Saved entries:
╔══

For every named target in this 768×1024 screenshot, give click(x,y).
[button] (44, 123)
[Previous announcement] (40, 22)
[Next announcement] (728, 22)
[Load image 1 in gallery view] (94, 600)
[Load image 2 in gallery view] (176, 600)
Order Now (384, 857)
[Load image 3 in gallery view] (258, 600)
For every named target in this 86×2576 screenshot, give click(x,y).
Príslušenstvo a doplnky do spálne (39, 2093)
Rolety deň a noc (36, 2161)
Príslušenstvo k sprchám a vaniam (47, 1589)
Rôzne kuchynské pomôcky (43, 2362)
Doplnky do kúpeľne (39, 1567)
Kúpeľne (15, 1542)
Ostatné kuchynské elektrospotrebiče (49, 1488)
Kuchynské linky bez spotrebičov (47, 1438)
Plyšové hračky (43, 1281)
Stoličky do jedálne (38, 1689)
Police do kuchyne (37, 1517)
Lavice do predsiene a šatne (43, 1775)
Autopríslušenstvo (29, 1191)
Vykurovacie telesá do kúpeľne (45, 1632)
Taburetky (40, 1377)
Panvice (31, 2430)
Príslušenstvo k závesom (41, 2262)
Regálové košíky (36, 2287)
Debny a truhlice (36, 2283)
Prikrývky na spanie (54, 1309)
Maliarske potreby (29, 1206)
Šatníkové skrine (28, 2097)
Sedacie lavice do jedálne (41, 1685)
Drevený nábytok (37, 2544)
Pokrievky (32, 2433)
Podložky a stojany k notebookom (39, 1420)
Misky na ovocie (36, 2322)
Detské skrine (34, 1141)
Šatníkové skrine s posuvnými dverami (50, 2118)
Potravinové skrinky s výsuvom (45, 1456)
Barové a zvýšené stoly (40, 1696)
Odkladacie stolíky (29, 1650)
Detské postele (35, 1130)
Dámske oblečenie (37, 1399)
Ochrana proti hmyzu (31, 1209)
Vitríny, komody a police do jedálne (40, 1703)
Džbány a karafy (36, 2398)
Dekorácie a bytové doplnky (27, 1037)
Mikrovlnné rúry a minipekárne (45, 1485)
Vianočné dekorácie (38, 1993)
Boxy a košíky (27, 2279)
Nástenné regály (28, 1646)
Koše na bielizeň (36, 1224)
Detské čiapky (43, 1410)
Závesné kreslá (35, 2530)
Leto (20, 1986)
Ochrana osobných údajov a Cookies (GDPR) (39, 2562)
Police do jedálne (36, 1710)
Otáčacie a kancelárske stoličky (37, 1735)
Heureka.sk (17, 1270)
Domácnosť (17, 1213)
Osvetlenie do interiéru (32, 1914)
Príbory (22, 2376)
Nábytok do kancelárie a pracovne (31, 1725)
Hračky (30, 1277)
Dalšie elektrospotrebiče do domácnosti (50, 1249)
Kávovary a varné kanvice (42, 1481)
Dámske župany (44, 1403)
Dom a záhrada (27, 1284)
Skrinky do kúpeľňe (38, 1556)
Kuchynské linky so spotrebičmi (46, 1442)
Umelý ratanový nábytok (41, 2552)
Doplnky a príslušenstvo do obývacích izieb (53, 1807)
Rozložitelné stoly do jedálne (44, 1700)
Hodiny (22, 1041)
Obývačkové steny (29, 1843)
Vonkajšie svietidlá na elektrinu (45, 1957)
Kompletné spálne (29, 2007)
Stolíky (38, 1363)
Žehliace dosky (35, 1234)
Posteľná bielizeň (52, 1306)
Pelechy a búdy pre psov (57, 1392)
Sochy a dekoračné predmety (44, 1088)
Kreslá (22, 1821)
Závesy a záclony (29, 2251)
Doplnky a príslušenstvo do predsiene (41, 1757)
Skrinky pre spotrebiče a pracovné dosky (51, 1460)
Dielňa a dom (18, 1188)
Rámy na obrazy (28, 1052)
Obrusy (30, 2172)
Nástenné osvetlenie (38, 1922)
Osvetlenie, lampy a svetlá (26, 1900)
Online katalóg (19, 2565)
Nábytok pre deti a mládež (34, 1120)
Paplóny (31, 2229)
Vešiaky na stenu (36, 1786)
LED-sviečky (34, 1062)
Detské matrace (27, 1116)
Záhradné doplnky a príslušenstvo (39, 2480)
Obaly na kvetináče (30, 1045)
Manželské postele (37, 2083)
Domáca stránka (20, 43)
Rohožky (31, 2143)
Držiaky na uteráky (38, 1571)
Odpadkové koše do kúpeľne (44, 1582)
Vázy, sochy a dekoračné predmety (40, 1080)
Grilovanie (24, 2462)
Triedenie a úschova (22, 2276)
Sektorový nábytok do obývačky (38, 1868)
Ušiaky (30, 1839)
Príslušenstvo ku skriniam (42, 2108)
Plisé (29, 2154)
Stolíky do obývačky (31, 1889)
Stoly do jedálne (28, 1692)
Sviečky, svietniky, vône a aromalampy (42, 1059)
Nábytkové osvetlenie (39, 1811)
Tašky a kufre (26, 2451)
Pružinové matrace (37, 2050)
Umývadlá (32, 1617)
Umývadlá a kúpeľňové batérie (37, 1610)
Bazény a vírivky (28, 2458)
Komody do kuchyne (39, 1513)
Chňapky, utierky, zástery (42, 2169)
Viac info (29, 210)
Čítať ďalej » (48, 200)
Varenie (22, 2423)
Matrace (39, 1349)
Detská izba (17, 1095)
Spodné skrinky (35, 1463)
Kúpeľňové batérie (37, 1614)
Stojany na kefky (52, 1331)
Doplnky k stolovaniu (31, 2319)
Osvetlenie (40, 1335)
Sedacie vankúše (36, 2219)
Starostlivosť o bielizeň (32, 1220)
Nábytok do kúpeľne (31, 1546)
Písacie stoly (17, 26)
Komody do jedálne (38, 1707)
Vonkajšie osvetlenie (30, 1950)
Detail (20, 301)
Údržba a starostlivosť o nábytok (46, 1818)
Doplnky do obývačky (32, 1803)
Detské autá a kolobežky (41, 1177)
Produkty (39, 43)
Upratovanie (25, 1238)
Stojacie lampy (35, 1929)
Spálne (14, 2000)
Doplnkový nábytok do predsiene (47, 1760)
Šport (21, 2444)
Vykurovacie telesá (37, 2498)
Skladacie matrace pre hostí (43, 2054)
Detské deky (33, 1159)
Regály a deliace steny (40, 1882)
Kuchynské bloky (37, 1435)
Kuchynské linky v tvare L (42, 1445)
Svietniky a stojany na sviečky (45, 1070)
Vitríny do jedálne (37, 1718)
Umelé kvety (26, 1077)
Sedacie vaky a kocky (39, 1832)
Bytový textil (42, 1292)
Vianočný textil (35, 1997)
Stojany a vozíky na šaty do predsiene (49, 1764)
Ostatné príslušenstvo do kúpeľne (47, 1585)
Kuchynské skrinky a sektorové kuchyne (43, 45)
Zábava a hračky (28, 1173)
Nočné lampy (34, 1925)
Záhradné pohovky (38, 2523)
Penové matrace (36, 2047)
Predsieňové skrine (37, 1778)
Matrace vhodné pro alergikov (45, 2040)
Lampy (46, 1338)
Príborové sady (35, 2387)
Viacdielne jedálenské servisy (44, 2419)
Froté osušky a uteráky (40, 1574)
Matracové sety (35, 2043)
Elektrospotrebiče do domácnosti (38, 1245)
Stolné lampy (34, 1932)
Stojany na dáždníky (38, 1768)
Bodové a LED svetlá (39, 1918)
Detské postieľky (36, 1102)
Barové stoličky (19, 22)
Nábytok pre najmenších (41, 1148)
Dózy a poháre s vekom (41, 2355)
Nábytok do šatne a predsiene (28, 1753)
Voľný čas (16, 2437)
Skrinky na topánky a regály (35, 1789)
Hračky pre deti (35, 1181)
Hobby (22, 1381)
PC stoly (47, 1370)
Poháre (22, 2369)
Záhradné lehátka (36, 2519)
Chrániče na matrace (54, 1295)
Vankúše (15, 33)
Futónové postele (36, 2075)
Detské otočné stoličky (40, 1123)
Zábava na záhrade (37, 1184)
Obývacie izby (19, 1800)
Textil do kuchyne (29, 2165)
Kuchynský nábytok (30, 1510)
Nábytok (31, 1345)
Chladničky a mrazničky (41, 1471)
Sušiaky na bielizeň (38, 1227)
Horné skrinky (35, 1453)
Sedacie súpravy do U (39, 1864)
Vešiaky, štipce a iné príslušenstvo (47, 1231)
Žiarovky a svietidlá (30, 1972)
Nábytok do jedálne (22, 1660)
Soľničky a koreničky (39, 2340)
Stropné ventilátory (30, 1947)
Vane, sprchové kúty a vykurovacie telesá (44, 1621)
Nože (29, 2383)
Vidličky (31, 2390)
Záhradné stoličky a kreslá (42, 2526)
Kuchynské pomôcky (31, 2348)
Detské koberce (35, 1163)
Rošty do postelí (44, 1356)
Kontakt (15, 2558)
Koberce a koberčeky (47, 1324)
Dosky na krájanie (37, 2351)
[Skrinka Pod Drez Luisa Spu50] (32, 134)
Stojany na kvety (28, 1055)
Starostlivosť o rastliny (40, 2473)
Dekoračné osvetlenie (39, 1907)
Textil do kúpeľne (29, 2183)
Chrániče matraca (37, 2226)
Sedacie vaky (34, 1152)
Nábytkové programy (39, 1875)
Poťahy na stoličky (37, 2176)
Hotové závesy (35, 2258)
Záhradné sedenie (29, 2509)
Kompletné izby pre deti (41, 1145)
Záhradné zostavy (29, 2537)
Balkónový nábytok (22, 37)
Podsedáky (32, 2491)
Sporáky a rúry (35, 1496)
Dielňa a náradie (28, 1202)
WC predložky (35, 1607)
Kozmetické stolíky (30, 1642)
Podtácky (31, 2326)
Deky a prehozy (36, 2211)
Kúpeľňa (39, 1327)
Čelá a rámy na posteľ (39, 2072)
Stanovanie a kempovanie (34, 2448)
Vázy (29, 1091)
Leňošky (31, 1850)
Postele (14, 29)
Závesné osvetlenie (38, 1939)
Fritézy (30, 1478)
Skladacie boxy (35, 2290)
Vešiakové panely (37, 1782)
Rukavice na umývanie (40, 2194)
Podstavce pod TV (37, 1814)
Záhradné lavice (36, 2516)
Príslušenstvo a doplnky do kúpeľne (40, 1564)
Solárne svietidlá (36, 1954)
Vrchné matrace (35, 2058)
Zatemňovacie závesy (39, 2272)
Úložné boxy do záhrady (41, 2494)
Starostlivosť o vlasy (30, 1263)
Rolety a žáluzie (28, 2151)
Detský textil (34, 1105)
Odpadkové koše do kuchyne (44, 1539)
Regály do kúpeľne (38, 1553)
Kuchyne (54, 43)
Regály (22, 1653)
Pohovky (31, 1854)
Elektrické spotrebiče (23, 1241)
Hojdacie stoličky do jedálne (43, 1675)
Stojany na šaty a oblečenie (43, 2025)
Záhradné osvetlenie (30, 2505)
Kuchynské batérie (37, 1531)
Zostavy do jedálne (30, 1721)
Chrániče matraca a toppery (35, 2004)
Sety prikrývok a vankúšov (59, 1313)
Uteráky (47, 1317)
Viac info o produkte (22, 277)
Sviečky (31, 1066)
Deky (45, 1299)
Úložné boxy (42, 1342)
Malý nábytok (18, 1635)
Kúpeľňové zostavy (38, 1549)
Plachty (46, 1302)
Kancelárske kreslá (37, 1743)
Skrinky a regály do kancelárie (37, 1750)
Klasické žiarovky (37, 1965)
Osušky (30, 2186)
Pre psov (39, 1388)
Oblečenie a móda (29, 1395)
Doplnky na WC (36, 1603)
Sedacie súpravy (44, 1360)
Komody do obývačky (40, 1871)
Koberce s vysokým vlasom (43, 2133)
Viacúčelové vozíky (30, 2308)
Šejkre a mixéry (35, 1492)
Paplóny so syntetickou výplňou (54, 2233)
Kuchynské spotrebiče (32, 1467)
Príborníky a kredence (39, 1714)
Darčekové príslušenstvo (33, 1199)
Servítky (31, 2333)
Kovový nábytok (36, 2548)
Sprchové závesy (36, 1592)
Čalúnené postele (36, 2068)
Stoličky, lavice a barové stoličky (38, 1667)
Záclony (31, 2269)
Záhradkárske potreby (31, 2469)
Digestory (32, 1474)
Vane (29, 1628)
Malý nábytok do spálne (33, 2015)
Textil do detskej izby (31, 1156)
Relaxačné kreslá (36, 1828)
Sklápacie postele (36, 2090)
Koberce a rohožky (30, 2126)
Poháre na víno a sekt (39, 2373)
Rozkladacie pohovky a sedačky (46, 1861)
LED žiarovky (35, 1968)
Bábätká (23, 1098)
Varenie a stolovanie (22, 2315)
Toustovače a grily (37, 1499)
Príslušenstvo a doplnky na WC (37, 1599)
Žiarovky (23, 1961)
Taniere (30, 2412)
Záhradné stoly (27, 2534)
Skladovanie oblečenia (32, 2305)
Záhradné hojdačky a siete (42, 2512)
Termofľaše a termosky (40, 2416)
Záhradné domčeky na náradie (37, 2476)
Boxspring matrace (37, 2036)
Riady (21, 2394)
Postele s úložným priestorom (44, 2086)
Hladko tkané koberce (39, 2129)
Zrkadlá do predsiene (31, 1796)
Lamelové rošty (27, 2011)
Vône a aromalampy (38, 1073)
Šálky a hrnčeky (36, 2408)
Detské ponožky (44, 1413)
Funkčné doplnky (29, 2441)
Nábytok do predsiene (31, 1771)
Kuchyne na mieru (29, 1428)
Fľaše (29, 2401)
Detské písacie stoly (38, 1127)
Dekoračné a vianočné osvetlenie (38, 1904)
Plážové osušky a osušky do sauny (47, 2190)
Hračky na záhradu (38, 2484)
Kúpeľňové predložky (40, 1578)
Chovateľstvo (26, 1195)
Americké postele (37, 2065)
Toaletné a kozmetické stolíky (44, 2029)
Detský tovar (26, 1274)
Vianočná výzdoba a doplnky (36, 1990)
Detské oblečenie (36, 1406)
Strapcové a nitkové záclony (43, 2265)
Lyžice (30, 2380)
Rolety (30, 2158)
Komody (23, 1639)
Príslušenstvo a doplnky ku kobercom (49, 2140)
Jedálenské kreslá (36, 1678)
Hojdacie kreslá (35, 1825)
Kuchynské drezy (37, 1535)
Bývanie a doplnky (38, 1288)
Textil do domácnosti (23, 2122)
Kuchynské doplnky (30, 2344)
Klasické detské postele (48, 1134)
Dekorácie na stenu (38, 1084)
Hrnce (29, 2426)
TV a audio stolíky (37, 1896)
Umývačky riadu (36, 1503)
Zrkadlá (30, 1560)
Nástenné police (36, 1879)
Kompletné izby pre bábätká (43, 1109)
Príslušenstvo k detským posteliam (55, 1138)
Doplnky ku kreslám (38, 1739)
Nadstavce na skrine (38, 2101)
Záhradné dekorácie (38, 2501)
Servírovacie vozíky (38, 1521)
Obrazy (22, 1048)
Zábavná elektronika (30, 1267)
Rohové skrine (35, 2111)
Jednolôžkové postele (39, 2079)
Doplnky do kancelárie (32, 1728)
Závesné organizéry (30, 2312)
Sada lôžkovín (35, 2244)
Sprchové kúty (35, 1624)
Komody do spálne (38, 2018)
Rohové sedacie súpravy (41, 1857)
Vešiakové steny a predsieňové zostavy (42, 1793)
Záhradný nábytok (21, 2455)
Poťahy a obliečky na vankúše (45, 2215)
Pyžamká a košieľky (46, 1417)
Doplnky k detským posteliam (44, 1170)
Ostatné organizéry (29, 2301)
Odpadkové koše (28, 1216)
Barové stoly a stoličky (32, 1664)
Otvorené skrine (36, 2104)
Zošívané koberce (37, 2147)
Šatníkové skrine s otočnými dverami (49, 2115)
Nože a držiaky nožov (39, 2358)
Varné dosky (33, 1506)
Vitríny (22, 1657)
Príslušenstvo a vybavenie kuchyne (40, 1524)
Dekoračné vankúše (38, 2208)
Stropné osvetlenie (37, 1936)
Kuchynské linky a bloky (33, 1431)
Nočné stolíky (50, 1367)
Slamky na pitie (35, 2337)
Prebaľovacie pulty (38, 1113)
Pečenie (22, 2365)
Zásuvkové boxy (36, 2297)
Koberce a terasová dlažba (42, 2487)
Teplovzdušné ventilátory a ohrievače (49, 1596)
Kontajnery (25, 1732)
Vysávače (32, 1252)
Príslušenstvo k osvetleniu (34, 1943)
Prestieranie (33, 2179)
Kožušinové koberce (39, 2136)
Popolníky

╚══

Print the records above verbatim from their first line to the line containing "[Load image 3 in gallery view] (258, 600)", both included, and stop there.

For every named target in this 768×1024 screenshot, give click(x,y).
[button] (44, 123)
[Previous announcement] (40, 22)
[Next announcement] (728, 22)
[Load image 1 in gallery view] (94, 600)
[Load image 2 in gallery view] (176, 600)
Order Now (384, 857)
[Load image 3 in gallery view] (258, 600)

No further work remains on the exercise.